The history of the Haas effect


The precedence or Haas effect has first been discussed back in 1949 in the works of H. Wallach, E. Newman and M. Rosenzweig in their publication named “ The Precedence Effect in Sound Localization”. The authors discussed the phenomenon in this 1949 paper two years before the publication of the 1951 paper by Haas, “On the influence of the Single Echo on the Intelligibility of Speech”. This was after the precedence effect became also known as “ Haas effect”. The authors point out that in 1930, von Bekesy reported the existence of a precedence effect, “Meaning a suppression or concealment of the sound image which arrives latter”.


Integration interval


Using earphones and loudspeakers, the authors study a time interval over which the fusion of two sounds takes place. The integration interval is between 5 ms for clicks and up to 40 ms for more complex sustained sounds. The localization of the first arriving sound largely determines the localization of the fused sound. It is based on the time difference between the two ears when the two sounds have the nearly same intensity. The authors point out that the precedence effect can be overridden if the later arriving sound is 15 dB or louder than the first sound.


Psychoacoustical effect


You can observe the Haas effect as a psychoacoustical effect. When a sound is followed by another sound separated by a sufficiently short time delay (below the listener’s echo threshold), listeners perceive a single auditory event. Its perceived spatial location is dominated by the location of the first-arriving sound (the first wavefront). The lagging sound also affects the perceived location. However, the first-arriving sound suppresses its effect.




The Haas effect applies to many modern technology areas. Sound reinforcement systems, ambiance extraction, multichannel audio encoding and so on. Furthermore, here we will mention the appliance of the Haas effect in the music production. So, you can apply it to get a wide, open and spacious sound resulting in a more realistic sense of depth. In our example, we’ll use a stereo-delay plug-in to achieve this effect.


Try to remember


There are three things to remember:

1) Set the delay time on the side where  you want to perceive the sound is coming from to ‘0’ (no delay)

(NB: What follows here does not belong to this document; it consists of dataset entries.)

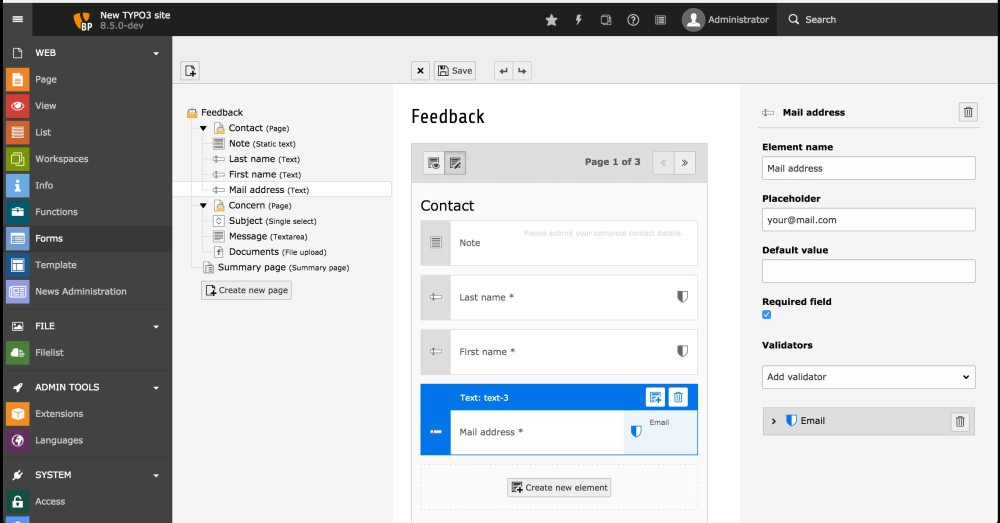Expand the Email validator section
Screen dimensions: 1000x523
click(774, 421)
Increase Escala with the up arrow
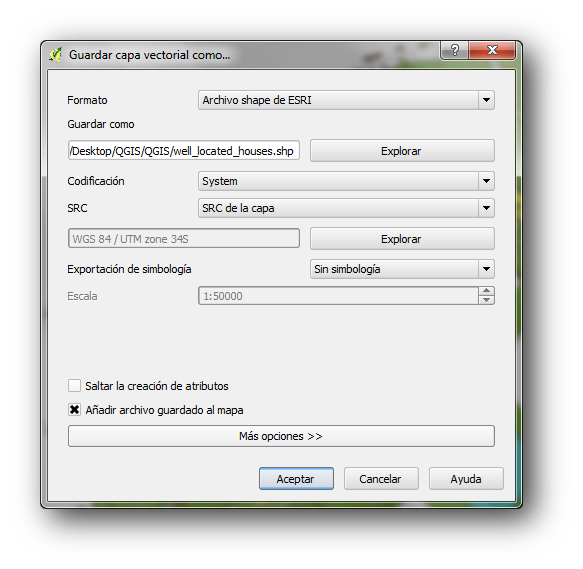Viewport: 583px width, 569px height. [486, 291]
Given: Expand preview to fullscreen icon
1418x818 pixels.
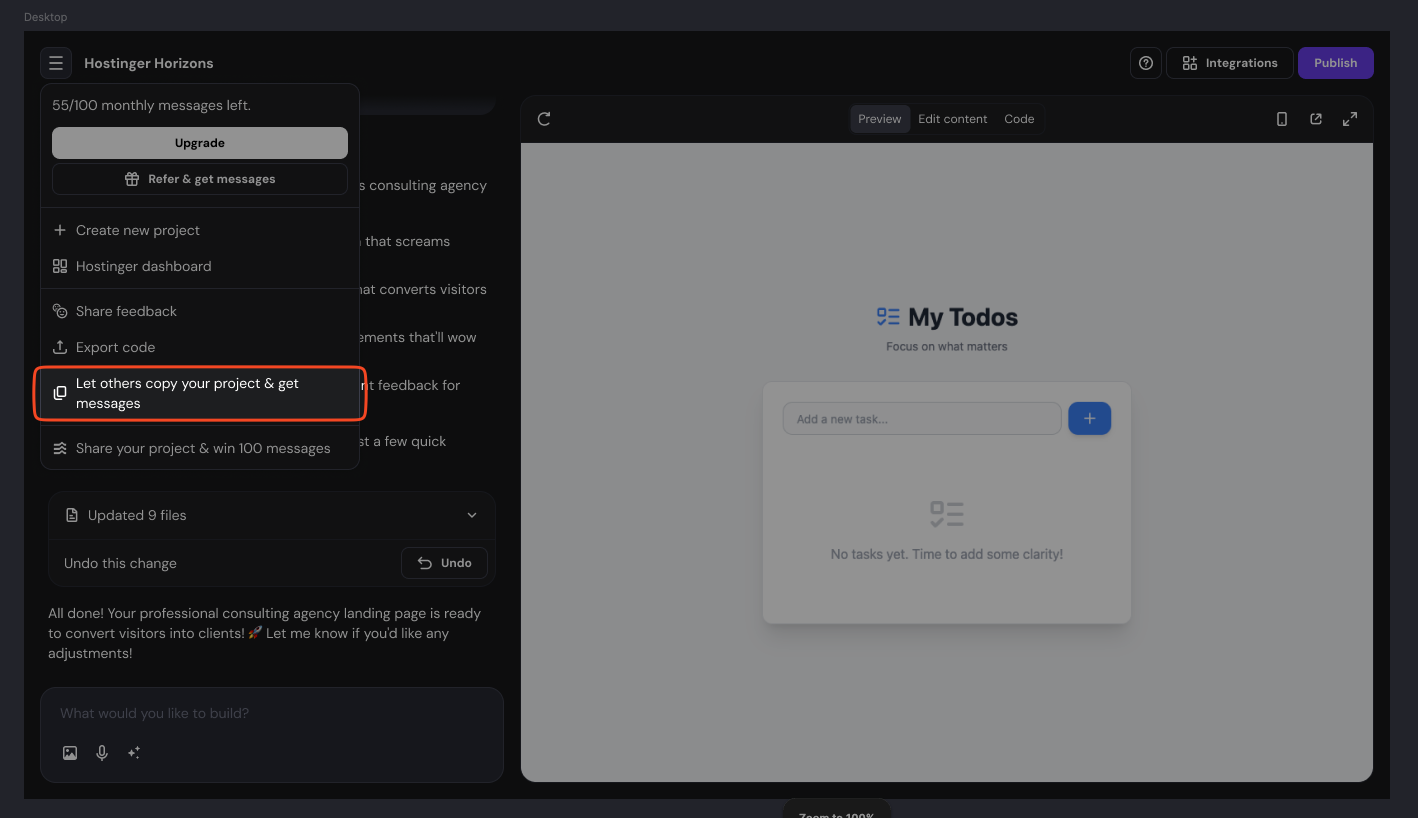Looking at the screenshot, I should click(1350, 119).
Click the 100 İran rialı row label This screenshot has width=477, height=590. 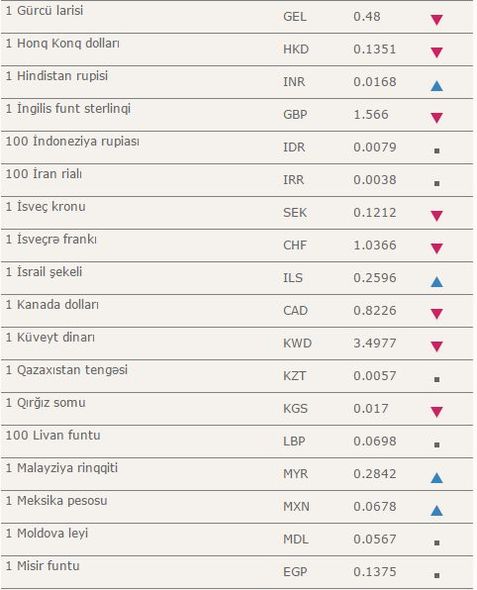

2) Set the delay time on the opposite side anywhere from 1 ms – 35 ms. Solo your track and increase the delay time starting from ‘0’ and listen!

3) Watch for a possible loudness increase since you are converting your mono track into a stereo track when you insert the stereo delay plug-in. Therefore, my suggestion would be to set the MIXcontrol on both sides of the stereo-delay to 50%. Adjust your track volume accordingly.